Records excerpted from a collection

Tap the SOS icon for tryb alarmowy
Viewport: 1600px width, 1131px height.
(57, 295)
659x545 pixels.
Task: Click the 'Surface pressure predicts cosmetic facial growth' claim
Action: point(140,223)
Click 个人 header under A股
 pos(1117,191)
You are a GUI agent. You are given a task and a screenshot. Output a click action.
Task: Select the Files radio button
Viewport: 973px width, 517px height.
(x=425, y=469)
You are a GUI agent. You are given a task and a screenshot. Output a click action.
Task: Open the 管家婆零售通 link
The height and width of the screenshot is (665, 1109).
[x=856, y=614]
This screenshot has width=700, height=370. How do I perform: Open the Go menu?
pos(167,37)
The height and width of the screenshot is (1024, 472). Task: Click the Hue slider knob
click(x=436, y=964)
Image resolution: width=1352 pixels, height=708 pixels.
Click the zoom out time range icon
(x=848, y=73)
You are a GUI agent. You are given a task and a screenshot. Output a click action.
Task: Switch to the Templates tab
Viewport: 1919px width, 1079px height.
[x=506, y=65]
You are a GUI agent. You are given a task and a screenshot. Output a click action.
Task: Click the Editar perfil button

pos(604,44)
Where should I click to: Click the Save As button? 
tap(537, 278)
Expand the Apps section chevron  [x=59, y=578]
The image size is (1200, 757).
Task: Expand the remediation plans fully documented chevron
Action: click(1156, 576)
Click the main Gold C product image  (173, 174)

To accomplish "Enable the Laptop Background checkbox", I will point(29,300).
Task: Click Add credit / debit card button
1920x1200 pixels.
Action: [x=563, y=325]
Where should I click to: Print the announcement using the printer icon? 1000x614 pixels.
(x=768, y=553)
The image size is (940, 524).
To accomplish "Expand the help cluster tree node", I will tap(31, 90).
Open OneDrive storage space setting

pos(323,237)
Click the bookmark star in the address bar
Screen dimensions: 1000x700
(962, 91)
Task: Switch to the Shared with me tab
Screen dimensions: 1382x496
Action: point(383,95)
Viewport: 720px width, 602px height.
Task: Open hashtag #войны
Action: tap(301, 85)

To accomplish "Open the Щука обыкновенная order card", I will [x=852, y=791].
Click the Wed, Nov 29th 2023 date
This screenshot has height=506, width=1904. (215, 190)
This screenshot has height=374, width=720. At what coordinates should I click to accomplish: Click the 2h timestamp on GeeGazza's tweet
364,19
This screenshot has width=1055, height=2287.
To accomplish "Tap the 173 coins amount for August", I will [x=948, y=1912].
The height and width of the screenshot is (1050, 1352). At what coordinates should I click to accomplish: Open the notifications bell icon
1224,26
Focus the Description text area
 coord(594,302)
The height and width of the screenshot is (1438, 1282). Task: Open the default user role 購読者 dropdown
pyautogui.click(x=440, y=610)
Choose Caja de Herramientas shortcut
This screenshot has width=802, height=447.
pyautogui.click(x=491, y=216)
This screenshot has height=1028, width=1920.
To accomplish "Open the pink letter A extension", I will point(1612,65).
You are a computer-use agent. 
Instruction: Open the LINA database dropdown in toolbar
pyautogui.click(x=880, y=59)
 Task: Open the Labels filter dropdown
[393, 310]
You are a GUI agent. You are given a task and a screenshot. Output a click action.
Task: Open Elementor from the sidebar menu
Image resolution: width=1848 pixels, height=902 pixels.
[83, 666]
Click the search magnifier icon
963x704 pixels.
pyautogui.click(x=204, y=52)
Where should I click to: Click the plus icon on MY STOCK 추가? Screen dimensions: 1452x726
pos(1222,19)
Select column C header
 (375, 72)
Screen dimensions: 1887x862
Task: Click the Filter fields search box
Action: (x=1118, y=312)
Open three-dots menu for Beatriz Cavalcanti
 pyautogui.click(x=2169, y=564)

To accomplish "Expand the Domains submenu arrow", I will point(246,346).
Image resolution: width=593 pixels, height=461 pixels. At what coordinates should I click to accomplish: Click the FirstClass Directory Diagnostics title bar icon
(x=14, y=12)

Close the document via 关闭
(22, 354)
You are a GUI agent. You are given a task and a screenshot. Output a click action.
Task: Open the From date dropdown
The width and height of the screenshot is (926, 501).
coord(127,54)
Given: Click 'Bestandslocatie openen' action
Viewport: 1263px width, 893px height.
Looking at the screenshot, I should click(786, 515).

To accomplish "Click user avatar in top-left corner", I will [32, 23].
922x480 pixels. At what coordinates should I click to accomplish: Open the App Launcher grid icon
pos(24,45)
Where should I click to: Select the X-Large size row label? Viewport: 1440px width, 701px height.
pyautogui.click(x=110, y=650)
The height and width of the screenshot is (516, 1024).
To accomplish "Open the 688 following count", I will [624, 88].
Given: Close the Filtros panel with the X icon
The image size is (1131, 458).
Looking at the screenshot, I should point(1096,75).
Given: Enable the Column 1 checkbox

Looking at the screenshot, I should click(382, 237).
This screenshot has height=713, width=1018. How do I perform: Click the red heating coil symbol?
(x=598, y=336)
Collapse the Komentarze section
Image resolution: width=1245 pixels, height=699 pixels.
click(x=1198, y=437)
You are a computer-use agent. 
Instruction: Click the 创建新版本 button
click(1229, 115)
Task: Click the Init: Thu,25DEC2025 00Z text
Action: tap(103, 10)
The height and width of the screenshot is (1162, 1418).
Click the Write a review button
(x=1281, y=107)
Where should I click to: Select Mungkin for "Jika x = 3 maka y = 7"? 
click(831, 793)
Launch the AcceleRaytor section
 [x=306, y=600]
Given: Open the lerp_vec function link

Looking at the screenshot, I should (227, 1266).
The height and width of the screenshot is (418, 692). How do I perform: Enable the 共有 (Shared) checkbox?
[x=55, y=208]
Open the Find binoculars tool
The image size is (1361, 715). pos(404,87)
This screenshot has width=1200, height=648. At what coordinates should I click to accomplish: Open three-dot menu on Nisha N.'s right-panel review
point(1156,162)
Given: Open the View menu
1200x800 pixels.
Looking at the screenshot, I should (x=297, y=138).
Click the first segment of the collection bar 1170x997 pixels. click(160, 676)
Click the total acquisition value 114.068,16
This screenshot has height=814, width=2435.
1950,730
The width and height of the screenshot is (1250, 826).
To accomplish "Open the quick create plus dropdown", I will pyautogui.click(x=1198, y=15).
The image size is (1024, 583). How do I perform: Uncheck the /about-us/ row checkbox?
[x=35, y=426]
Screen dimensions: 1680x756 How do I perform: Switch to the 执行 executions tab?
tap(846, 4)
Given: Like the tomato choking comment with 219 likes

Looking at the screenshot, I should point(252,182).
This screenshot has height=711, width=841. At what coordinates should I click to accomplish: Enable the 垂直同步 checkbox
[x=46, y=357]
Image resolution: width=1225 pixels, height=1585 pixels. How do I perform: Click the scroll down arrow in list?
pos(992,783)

Assigned task: Each line in the entries above that includes the string "card" should be extracted.

Answer section:
Task: Click Add credit / debit card button
To accomplish "Open the Щука обыкновенная order card", I will [x=852, y=791].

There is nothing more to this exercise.